Coherent's Verdi exhibited in the German Museum in Munich

(PresseBox) (Dieburg, ) The Deutsche Museum (German Technical Museum) in Munich exhibits a frequency comb, in which the Verdi from Coherent, a frequency-doubled diode-pumped solid-state laser, was integrated. Prof. Theodor W. Haensch used the Verdi as pump laser in his breadboard construction for the development of a frequency comb.

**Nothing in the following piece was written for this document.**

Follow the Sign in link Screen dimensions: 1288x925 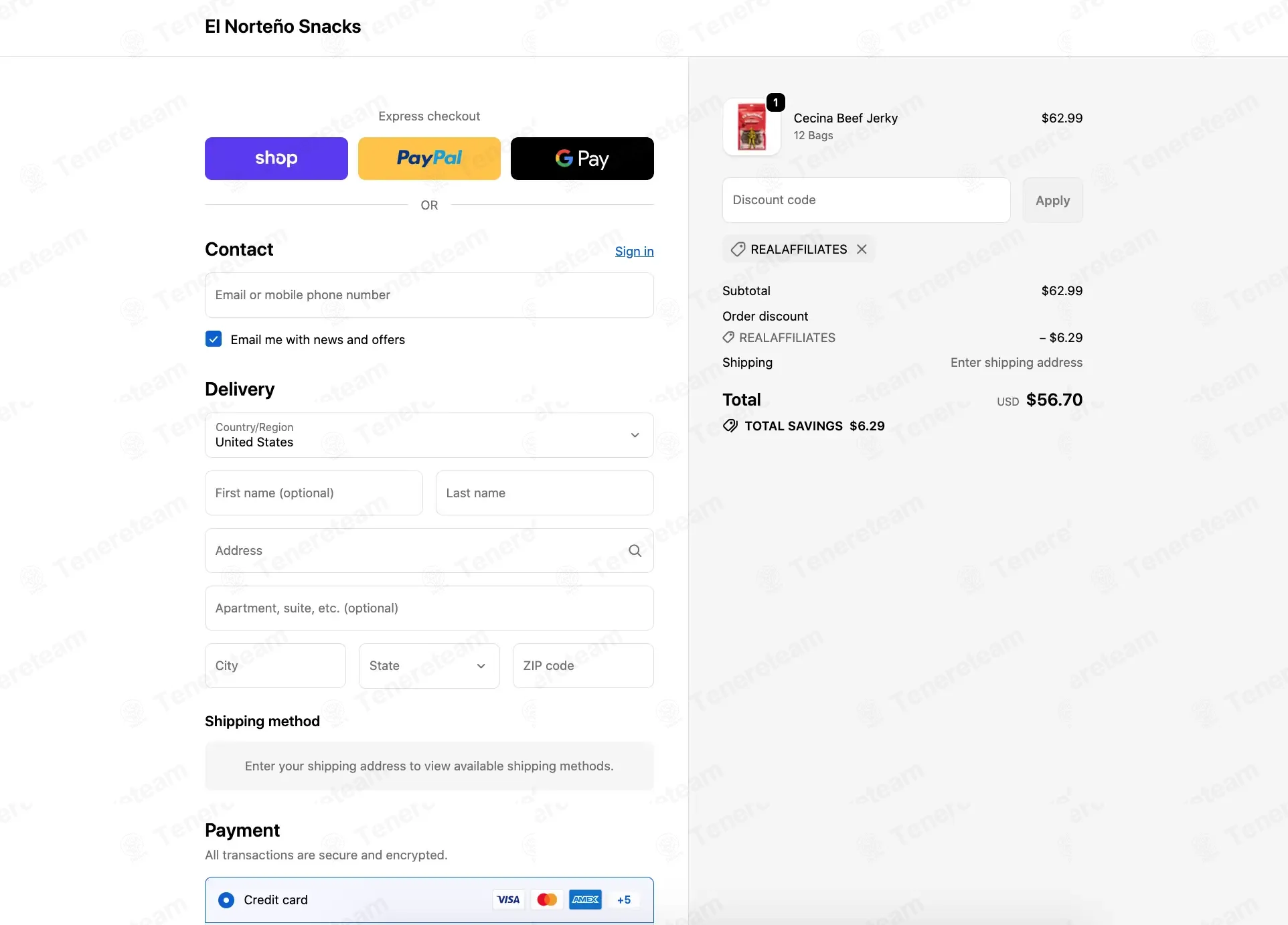(634, 251)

In recognition for his work the Nobel Prize was awarded to Professor Haensch in 2005. Theodor W. Haensch and his American colleague John L. Hall share one half of the Nobel Prize in Physics "for their contributions to laser-based precision spectroscopy, including the optical frequency comb technique."

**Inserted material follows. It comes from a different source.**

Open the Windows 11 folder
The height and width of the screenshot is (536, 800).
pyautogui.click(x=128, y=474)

The experimental setup was realized using ultra-short pulses of a mode-locked femtosecond laser to build an optical frequency comb synthesizer, which made it possible, for the first time, to measure the number of light oscillations per second with extreme precision, and thereby measure and control the temporal evolution of a light field. To build this frequency comb synthesizer, Professor Haensch used a Verdi, which has the ideal single frequency and low-noise characteristics. Professor Haensch still uses the Verdi laser for his research, because this laser enables him to push the limits of optical frequency comb technology and its applications.